Dire des conneries, c’est beaucoup mieux. Et puis de toute façon, je joue tellement le rôle du chef de gang que de temps en temps, c’est bien plus agréable de faire le con. Et je sais qu’avec lui je peux me le permettre, c’est pas comme si il allait me juger non ? Je crois qu’il essaye de dessiner parce que je l’entends déchirer du papier, ou bien c’est le papier qui se déchire tout seul tellement il est insupportable. Du coup j’écris à Orthense qu’Ivory, c’est un peu comme un fils que je n’ai plus et que je vais m’occuper de lui. Du coup, je glisse les lettres sous l’oreiller de ce lit et je me penche par-dessus bord pour voir ce qu’il fait. C’est là qu’il me demande de poser pour lui. J’arque un sourcil, légèrement perplexe.
«
Et je suis un mec potable à tes yeux ? Oh, ça me touche, vraiment. »

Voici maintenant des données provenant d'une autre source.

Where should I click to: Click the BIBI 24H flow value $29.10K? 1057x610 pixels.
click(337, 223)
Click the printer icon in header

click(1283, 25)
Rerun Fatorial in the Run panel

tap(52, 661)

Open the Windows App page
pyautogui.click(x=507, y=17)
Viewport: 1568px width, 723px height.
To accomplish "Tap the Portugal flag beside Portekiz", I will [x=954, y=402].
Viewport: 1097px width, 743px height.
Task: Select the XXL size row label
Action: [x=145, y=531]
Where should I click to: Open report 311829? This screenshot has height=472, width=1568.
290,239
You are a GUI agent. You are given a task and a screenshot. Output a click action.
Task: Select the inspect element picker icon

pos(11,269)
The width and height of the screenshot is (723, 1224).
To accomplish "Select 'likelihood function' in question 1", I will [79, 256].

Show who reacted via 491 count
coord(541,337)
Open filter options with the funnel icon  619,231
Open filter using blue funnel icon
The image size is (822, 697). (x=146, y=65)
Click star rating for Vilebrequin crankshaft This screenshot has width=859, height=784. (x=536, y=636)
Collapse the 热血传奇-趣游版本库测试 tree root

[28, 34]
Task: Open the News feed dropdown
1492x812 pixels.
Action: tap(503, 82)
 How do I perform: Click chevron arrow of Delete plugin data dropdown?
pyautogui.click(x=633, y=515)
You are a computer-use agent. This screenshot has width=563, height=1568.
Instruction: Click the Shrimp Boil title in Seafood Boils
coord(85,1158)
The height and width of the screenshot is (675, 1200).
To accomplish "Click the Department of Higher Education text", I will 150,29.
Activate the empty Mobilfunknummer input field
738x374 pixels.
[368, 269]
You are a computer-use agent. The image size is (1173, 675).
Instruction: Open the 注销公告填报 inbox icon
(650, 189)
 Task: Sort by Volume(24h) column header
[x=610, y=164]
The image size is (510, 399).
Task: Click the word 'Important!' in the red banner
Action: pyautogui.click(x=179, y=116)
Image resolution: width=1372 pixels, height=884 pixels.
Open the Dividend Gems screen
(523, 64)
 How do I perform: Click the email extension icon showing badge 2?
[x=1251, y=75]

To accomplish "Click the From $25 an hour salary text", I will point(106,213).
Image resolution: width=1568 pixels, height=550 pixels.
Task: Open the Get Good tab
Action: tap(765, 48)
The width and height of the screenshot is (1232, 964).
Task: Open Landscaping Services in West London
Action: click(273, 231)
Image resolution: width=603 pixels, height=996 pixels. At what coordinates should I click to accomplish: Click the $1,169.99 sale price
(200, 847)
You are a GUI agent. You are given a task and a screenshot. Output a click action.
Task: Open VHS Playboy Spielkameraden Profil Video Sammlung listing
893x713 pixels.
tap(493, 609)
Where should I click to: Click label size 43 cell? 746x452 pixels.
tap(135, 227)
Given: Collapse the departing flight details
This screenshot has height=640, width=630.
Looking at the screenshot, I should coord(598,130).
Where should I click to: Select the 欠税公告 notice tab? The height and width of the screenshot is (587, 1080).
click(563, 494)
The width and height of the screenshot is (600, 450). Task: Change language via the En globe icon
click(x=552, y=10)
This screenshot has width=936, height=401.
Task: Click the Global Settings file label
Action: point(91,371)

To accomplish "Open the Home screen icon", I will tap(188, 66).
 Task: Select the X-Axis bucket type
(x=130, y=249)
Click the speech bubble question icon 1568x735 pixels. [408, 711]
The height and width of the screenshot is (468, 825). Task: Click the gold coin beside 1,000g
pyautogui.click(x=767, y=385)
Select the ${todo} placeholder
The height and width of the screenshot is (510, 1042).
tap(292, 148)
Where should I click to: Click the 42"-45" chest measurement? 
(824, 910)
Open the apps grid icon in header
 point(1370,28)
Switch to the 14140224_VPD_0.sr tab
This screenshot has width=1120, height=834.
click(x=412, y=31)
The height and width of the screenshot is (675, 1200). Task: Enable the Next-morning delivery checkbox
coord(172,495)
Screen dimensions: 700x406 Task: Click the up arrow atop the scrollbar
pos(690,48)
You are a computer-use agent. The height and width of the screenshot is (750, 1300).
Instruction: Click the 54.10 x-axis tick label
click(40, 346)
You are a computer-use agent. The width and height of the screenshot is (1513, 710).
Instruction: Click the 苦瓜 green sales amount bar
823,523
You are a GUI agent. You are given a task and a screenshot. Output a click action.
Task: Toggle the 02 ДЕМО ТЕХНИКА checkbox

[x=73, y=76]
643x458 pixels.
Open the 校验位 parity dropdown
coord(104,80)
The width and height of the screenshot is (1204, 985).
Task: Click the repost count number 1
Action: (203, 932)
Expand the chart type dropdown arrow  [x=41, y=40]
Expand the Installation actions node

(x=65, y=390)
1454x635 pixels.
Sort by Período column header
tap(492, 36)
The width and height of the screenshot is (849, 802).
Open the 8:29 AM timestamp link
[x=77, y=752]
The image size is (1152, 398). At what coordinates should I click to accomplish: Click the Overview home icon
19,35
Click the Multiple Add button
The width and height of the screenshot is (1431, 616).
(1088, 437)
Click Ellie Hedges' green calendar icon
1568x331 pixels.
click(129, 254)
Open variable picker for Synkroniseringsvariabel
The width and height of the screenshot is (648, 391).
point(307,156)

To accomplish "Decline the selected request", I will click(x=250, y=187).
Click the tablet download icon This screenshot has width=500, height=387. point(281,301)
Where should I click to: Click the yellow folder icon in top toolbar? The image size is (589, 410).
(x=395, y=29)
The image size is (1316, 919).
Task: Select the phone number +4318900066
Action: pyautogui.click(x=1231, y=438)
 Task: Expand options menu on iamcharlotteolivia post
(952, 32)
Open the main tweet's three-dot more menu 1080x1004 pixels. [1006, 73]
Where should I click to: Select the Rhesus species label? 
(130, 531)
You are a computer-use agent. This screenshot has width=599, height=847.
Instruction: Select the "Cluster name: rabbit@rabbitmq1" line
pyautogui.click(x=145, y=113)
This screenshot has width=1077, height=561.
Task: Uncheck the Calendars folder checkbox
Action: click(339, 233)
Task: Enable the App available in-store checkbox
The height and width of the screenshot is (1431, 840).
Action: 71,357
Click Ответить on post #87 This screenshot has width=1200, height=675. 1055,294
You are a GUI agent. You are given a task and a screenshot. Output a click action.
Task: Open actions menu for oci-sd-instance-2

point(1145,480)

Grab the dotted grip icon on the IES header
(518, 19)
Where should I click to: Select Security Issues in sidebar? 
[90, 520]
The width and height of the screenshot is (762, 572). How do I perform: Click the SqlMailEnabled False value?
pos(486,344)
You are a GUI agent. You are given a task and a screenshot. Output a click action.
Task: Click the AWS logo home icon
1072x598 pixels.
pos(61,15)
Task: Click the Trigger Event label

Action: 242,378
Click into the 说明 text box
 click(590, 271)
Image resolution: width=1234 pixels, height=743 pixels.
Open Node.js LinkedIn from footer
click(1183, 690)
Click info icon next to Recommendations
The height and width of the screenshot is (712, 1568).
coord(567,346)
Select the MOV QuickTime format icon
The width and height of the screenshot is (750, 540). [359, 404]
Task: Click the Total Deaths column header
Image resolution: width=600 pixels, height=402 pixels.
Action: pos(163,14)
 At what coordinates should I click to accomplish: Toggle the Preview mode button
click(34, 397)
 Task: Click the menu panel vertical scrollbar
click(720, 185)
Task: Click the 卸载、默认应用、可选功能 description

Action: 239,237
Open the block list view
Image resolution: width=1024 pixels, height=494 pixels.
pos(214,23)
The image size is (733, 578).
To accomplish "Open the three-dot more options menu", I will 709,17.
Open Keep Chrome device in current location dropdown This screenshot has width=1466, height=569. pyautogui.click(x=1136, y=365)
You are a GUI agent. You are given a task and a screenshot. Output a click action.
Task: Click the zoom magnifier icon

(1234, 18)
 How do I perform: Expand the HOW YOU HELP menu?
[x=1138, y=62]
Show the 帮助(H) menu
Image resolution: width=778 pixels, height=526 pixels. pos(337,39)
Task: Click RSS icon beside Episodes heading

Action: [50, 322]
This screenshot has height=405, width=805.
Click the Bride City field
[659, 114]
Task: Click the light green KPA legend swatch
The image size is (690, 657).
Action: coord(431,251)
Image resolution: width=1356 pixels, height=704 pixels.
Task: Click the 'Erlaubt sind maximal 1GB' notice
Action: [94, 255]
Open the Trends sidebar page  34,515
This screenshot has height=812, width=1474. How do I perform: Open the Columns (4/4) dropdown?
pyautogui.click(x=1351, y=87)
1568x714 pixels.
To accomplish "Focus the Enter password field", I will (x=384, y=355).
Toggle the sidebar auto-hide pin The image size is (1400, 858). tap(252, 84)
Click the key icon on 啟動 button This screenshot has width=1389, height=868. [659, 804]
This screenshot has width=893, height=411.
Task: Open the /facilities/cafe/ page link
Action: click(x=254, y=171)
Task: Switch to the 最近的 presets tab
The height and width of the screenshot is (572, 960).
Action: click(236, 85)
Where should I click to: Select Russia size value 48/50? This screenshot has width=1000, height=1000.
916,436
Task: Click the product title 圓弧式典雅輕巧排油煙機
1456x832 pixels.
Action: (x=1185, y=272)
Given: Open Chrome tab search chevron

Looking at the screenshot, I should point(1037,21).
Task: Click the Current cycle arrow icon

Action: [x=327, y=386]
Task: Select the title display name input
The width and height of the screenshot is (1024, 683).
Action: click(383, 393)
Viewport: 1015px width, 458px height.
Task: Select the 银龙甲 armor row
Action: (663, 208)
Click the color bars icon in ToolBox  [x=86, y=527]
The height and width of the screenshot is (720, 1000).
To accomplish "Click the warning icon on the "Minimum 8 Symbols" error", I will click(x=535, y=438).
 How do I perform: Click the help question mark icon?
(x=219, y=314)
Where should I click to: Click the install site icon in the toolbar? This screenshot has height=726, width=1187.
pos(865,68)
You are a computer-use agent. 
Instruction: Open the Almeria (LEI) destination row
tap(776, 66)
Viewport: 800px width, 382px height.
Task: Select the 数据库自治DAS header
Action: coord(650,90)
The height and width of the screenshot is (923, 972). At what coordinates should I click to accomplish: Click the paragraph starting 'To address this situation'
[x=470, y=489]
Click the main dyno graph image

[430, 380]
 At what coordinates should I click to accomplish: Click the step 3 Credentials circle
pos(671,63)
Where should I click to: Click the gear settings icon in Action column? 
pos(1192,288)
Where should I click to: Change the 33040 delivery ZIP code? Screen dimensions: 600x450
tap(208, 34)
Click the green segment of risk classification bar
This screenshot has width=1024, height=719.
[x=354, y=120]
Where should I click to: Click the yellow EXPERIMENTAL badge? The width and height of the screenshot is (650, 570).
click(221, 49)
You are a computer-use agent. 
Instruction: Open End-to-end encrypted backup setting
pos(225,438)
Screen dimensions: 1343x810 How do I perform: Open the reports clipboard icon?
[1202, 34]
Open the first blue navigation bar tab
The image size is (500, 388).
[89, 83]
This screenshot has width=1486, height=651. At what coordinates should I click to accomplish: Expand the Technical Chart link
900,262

Je finis par soupirer et sauter hors du lit dans un bruit sourd. Je suis torse nu, ma combinaison nouée sur mes hanches. J’ai tout le temps chaud faut dire, et j’suis dans ma chambre, j’ai le droit de me balader à poil si je veux, mais j’ai un peu de respect pour mon colloc’ pour une fois, alors j’enfile quand même le bas de la combi. Je reste devant lui, un peu penaud. C’est pas le premier à me demander de poser pendant qu’on me dessine. Des tas l’ont fait dans toutes mes prisons. Au bout d’un moment on s’habitue.
«
Comme ça ? Dis-je en bombant un peu le torse, mains sur les hanches, un petit sourire de vainqueur aux lèvres.
On va vraiment se foutre de ma gueule si quelqu’un passe devant la cellule… »
J’arque un sourcil avant de répondre à la suite de ses questions.
«
Lazare ? C’est quoi ça encore ? »
Me dites pas qu’il a encore adopté un nouveau truc qui mourra dans la semaine, par pitié.